Nasılsa utanmaları yok!
Cesaretlerini toplayabilseler ve hani dilleri varsa...
"Fetöcü dediğin bir avuç deli" deyip bütün olup bitenlerin üzerini örtüverecekler.
Şimdi yeni bir çıkış yolu buldular.
Doğrudan "darbecilik" kavramı üzerinden yürüyerek 15 Temmuz gerçeğini erozyona uğratma çabasına giriştiler.
***
Malum, Doğan grubu yazarı düz koşulara başladı bile...
Fetöcü
polis şefleriyle can ciğer kuzu sarması olmuş, onların kaleme aldırdığı kitaplar çıkartmış, canını sıkanı Pensilvanya'ya şikâyet ettiğini herkese açıkça söylemekten hiç çekinmemiş; Fetö kanallarında baş köşeden inmemiş birini "
inatçı diyebilirsiniz ama darbeci diyemezsiniz" diye savunmaya kalkıştı geçen gün.
Yetmemiş ki, aynı yazısında Fetö medyasının en ünlü isimlerinden ve Pensilvanya ziyaretçilerinden bir başkasını "
Fetö saçmalıklarıyla yan yana gelemeyecek kadar bağımsız ve bağlantısız bir aydındır" diye göklere çıkardı.
Âlemi kör, herkesi sersem sanmak mı bu?
Yoksa nasıl bir
misyon verilmişse kendisine artık, ondan kaynaklanan bir pişkinlik mi?
***
Tabii bir de sosyal medyanın "
İyi çocuktur, tanırım"cıları ve "
O kişi mi?
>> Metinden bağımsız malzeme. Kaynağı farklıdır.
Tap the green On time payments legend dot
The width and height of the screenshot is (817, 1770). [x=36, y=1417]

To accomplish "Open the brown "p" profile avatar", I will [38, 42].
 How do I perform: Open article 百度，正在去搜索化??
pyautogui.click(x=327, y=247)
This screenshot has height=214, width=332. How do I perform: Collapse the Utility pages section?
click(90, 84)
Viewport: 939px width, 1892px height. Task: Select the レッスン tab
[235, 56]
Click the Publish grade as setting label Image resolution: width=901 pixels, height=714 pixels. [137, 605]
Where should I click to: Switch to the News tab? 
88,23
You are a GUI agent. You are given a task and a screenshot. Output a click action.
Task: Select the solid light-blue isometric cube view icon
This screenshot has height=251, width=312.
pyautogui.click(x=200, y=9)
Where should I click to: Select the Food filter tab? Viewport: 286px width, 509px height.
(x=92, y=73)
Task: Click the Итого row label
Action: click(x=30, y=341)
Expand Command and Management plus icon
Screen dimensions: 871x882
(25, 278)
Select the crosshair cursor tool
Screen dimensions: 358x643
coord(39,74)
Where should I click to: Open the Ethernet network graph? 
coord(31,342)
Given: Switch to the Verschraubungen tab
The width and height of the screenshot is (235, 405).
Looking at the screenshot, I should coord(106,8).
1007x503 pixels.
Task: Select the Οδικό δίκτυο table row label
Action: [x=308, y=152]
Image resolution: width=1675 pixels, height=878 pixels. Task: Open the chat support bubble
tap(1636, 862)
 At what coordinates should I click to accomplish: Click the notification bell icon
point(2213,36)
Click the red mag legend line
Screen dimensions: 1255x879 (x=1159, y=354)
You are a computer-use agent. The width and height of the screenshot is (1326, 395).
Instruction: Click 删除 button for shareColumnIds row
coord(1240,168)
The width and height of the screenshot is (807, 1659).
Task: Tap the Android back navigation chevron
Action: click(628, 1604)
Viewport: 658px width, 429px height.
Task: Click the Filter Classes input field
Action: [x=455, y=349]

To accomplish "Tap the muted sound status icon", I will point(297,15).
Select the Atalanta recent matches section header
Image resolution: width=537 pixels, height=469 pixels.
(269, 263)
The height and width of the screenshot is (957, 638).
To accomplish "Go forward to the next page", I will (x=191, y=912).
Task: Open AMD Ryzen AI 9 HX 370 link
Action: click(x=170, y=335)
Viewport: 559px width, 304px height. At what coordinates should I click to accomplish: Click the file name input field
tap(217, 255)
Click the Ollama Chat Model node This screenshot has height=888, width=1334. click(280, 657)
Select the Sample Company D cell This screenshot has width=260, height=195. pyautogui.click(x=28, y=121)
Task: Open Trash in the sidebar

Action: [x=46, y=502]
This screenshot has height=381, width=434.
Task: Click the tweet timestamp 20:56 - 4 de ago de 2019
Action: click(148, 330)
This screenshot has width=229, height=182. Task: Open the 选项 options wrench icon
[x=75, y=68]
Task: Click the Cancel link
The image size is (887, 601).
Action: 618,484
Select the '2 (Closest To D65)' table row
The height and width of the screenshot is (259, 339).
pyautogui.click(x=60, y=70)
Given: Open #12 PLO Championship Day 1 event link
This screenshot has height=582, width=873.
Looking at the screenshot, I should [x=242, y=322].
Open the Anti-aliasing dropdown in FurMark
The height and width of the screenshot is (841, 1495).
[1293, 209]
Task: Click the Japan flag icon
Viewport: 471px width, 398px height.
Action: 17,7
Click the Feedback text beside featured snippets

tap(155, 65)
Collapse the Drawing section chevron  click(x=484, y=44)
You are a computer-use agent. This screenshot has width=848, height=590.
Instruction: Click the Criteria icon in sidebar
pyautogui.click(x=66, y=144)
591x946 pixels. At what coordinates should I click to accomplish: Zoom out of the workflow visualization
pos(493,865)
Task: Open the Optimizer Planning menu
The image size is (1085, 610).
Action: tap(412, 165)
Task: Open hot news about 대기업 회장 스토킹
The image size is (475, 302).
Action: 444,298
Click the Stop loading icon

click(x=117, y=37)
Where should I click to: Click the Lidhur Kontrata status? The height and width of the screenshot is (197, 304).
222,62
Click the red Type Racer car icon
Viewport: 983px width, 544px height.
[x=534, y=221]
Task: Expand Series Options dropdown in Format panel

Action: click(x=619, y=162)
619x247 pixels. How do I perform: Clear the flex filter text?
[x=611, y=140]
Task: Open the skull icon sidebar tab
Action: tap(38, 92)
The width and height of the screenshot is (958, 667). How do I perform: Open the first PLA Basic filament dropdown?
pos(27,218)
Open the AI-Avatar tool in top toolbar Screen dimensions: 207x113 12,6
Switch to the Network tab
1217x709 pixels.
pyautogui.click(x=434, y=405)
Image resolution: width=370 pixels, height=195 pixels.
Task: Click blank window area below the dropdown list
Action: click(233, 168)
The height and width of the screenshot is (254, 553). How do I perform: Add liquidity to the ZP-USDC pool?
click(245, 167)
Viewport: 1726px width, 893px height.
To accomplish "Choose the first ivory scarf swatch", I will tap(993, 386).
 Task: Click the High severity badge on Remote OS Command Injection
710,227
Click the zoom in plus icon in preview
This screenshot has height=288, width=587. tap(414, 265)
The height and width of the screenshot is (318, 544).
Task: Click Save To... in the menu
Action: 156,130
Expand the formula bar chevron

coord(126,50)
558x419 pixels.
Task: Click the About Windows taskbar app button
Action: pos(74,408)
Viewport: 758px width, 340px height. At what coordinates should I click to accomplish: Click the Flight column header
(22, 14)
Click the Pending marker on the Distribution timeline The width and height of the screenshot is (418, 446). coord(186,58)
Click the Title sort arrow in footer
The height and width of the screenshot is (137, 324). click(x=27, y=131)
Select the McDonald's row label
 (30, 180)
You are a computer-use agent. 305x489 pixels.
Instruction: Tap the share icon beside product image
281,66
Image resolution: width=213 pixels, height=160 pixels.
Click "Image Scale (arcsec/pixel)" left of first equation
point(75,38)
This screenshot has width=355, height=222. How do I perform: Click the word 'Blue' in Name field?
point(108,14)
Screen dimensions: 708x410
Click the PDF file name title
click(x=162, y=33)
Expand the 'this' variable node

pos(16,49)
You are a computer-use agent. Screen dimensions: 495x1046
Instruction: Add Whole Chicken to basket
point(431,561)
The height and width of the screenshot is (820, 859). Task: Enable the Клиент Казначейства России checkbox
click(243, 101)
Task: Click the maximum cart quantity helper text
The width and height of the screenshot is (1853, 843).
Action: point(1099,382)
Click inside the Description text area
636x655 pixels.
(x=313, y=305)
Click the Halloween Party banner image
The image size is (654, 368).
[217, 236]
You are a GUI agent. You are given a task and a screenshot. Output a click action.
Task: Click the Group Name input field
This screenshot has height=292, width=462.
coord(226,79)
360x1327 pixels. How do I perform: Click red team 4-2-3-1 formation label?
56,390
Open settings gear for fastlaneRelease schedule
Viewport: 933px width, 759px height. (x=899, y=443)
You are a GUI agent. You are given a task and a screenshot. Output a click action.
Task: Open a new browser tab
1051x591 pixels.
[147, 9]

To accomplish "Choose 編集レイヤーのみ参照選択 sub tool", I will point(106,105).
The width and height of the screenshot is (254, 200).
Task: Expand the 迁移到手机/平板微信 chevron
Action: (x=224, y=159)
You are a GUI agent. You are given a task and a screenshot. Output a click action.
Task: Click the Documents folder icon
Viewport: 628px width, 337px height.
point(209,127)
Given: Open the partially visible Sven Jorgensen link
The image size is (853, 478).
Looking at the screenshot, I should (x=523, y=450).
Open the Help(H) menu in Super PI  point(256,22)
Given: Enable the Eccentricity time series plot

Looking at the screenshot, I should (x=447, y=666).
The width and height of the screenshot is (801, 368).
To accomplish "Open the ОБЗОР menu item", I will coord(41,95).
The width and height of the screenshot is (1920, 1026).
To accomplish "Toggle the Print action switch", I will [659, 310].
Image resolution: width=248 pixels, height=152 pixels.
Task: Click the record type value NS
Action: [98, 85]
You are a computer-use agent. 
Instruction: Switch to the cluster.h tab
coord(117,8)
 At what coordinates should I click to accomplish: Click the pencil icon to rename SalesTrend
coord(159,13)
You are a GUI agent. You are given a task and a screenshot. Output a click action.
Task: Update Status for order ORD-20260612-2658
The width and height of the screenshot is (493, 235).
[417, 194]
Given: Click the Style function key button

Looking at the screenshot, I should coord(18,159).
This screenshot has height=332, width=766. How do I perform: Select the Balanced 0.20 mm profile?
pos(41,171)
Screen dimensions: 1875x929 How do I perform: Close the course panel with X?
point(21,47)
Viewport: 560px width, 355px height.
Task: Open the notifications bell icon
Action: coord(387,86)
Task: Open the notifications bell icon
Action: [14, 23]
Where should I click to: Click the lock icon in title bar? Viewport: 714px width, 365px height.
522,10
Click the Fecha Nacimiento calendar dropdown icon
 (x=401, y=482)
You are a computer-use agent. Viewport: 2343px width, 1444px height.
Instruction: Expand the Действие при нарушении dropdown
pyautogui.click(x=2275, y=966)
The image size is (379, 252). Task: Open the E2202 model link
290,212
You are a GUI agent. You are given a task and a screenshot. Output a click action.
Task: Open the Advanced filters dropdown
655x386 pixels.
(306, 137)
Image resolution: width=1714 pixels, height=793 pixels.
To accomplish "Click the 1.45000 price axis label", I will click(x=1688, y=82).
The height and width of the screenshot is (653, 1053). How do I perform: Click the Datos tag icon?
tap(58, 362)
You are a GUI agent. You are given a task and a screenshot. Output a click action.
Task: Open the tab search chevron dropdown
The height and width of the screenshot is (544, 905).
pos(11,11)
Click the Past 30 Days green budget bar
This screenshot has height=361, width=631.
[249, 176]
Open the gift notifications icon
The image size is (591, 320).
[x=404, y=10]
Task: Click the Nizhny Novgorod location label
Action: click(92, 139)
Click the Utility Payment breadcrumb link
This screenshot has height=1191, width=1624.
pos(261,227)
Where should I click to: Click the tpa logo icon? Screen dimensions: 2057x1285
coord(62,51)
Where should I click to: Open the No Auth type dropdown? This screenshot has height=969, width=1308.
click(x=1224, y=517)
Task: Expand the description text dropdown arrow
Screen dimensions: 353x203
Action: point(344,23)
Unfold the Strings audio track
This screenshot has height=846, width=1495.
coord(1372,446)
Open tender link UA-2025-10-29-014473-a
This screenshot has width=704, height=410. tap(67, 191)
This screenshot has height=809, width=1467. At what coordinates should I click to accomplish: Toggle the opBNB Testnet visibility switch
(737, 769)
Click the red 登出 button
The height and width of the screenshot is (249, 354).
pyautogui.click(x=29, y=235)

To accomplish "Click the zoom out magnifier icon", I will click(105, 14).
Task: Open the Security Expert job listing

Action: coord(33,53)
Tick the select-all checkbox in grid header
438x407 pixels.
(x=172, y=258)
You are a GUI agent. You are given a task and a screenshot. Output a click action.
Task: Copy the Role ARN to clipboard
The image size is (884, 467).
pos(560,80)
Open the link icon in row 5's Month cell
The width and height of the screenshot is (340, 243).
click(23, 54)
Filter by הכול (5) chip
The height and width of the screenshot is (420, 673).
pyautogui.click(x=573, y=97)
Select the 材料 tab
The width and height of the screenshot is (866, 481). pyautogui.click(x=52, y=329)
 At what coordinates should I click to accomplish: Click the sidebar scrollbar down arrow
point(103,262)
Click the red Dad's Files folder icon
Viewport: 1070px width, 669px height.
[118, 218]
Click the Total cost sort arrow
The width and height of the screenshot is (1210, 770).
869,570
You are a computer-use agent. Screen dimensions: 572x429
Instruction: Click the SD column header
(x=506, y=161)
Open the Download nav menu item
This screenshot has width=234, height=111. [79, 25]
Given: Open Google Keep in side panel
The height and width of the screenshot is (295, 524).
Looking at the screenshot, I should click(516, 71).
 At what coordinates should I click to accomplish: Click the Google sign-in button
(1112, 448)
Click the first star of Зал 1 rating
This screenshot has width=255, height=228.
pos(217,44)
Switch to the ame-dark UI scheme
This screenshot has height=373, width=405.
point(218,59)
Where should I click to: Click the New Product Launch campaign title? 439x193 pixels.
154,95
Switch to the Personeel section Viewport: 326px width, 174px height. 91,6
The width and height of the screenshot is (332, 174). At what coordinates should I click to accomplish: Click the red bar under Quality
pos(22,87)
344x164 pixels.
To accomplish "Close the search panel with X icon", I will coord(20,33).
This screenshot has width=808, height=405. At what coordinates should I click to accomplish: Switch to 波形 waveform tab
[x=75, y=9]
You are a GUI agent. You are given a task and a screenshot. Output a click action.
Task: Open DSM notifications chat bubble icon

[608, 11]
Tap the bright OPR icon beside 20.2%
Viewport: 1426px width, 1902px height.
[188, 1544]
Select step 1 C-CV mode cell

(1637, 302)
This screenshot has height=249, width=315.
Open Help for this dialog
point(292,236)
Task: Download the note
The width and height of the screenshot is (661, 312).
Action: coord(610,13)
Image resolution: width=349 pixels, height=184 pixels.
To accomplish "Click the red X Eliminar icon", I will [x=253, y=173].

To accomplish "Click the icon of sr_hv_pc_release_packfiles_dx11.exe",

Her şey olur darbeci olamaz!" itirazcıları var.
Bu gidişle
darbe destekçiliği o akşam erken saatte tankları alkışlayan Bağdat Caddesi sakinlerinin üzerine kalacak.
İstanbul'un
en güçlü ve havalı devlet üniversitelerinden birinin rektör danışmanı geçen gün tvitler attı.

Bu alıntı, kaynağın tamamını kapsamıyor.